He had a son once, whom he brought up very tenderly. He was an only child and was dearly loved. But the boy had a bad companion who led him astray. Once he enticed him into a saloon and to drink. He was carried back to his father drunk.
Do you wonder the poor father was heart-broken, and that he spoke severe words.
But the boy instead of being ashamed and begging his father's forgiveness, became very angry, and after a little, gathered all he had into a bundle, and without a word of farewell slipped away one dark night, where no one could tell.
When the father awoke the next morning and learned that his boy had gone, his grief knew no bounds. He wrote letters in all directions and put notices in a great many newspapers about his lost son. And he travelled many hundred miles in search of him. But all to no purpose.
He thinks he is somewhere in Mexico. Poor old man! In the last few months he has grown gray very fast. I don't think he will come here many more mornings asking for news from his lost Henry. Death will come and take him to the arms of Jesus, I trust, and maybe then he will get some good word about his wandering boy.
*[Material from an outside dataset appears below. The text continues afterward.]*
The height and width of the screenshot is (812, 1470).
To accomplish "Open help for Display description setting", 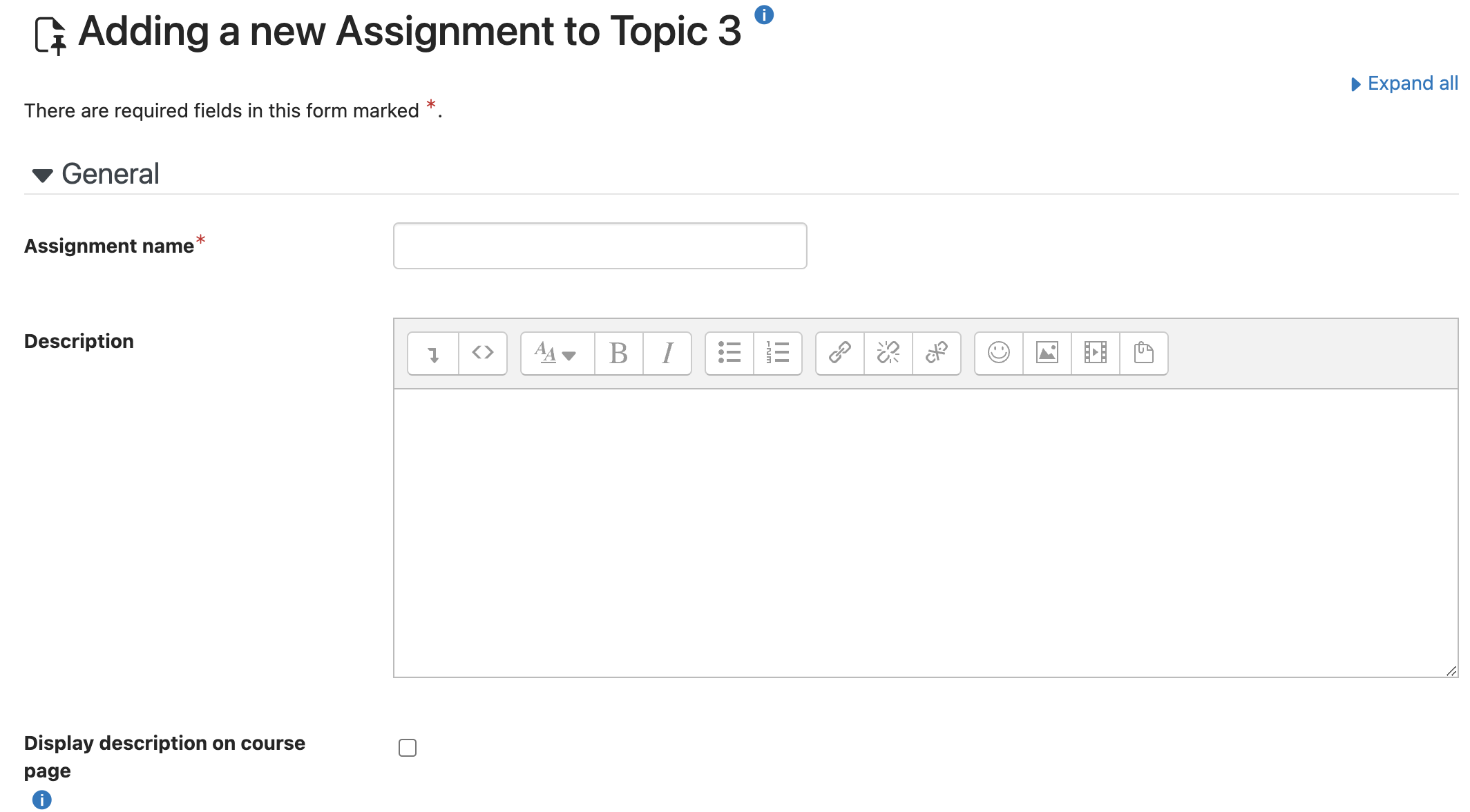I will (x=42, y=800).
How are you treating your parents and your Heavenly Father?
Standing next to this old man is a boy nine years old. His mother has sent him to see if a letter has come yet from his father. Not long ago this father joined the army and went a thousand miles away to the West to fight the wild Indians.
But not a word has come from him. Many battles have been fought with the savages, and the papers say that some of the soldiers have been shot down.
Sometimes the soldiers wander away from the camp and while every thing seems so safe around them, suddenly the crack of a rifle is heard, and a bullet from an Indian gun speeds through the soldier's heart.
Or maybe he finds his way to a saloon and becomes drunk, and quarrels, and is killed, and his friends far-away at the East, expecting some day to welcome back a brave soldier, hear no more from him. I suppose whisky kills a great many more than war.